- [Directions] Output, exactly as written, the lines of the data below from the one containing "Given: Open the proxy and firewall help link" to the end.

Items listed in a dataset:

+++

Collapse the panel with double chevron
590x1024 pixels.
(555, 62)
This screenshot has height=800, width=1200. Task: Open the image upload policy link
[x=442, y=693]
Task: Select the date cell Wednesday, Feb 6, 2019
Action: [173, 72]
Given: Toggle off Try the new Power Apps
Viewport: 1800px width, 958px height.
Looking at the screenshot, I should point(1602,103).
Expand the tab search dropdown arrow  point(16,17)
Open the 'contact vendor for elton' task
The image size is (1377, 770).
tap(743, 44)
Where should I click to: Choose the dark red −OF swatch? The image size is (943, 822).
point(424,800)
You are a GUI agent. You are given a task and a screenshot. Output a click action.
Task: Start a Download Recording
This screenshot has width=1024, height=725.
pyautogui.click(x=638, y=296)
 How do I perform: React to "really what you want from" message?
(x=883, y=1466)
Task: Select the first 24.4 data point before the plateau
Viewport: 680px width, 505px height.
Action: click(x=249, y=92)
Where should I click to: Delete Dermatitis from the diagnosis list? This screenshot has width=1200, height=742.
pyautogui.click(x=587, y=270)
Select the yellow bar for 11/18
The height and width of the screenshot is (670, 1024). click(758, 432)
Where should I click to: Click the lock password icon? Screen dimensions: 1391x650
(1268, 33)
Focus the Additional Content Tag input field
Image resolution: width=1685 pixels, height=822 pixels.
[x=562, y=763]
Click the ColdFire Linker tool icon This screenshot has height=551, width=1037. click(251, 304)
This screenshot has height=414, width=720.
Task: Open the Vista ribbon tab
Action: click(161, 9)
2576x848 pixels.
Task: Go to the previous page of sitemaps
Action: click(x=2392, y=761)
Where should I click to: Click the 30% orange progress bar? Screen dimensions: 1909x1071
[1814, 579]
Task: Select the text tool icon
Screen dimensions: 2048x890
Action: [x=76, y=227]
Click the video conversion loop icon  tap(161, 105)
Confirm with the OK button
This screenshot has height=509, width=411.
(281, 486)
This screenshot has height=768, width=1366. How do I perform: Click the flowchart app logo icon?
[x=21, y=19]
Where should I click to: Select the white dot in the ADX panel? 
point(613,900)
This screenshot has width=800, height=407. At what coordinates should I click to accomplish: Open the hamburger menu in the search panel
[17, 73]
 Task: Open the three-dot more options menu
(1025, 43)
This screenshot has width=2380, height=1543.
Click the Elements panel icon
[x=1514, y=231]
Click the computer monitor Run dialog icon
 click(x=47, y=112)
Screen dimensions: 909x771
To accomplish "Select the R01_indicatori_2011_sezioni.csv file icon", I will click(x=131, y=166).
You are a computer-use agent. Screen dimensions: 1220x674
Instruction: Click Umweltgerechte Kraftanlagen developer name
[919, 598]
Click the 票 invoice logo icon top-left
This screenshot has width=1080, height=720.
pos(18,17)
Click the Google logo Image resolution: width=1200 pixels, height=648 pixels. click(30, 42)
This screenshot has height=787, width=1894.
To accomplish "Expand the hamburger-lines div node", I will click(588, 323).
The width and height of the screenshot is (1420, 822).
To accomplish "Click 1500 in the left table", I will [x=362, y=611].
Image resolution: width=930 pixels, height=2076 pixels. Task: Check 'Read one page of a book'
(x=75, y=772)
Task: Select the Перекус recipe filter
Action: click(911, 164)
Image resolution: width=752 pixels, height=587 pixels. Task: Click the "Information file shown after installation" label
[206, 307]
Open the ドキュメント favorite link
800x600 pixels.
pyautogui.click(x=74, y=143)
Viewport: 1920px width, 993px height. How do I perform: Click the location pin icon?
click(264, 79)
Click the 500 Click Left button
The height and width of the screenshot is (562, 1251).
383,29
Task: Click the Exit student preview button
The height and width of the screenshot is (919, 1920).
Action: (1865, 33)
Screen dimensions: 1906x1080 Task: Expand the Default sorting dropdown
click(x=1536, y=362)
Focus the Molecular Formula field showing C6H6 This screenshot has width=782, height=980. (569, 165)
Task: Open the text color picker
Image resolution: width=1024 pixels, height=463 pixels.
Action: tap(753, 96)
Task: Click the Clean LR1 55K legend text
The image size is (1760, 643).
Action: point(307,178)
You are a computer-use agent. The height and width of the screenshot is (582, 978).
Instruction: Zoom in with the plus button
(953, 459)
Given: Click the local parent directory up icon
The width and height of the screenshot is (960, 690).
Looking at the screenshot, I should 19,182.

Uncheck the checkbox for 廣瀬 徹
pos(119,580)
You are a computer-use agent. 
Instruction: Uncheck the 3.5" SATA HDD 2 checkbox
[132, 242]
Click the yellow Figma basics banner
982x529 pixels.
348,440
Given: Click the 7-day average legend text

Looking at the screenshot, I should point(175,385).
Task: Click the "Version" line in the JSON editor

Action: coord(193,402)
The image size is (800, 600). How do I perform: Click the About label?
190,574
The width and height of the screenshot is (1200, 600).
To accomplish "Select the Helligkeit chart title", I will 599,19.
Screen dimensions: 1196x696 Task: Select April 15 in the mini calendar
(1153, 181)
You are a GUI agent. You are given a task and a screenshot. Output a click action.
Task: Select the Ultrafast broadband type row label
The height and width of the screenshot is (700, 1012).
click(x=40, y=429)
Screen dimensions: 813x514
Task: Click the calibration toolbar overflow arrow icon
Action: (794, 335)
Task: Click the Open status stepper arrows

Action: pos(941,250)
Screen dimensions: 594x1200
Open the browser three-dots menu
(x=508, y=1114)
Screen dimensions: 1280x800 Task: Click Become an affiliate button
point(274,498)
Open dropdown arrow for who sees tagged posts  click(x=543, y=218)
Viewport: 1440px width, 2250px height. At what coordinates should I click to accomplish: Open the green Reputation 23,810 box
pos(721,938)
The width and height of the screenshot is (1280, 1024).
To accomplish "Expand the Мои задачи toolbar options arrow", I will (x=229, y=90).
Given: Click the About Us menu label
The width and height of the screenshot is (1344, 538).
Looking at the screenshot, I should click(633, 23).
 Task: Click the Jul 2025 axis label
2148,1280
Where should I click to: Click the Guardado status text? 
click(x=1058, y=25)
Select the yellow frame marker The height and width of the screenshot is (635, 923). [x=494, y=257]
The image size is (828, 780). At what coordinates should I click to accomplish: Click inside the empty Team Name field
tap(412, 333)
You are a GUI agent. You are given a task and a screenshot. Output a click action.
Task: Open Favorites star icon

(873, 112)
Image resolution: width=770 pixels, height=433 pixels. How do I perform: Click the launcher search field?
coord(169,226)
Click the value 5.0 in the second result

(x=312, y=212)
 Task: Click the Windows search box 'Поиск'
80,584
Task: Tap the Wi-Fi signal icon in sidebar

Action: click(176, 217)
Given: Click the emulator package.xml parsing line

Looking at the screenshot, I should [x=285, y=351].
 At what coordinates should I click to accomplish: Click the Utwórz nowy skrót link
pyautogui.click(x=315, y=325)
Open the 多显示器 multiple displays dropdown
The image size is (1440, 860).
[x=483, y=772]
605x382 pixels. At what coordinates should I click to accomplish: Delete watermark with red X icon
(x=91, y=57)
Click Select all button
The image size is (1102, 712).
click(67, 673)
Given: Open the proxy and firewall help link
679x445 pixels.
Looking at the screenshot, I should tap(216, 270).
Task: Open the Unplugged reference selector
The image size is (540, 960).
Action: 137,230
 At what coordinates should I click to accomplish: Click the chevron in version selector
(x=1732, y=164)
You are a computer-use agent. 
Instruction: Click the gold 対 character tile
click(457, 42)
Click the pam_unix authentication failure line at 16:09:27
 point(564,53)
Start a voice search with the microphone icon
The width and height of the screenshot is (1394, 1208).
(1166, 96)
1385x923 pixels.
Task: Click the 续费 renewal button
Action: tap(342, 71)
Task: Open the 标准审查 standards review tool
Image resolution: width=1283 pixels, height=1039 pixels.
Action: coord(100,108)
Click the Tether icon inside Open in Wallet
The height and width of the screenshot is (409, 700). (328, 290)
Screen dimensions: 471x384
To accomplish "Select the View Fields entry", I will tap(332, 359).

+++

- [Result of the task]
Given: Open the proxy and firewall help link
679x445 pixels.
Looking at the screenshot, I should tap(216, 270).
Task: Open the Unplugged reference selector
The image size is (540, 960).
Action: 137,230
 At what coordinates should I click to accomplish: Click the chevron in version selector
(x=1732, y=164)
You are a computer-use agent. 
Instruction: Click the gold 対 character tile
click(457, 42)
Click the pam_unix authentication failure line at 16:09:27
 point(564,53)
Start a voice search with the microphone icon
The width and height of the screenshot is (1394, 1208).
(1166, 96)
1385x923 pixels.
Task: Click the 续费 renewal button
Action: tap(342, 71)
Task: Open the 标准审查 standards review tool
Image resolution: width=1283 pixels, height=1039 pixels.
Action: coord(100,108)
Click the Tether icon inside Open in Wallet
The height and width of the screenshot is (409, 700). (328, 290)
Screen dimensions: 471x384
To accomplish "Select the View Fields entry", I will tap(332, 359).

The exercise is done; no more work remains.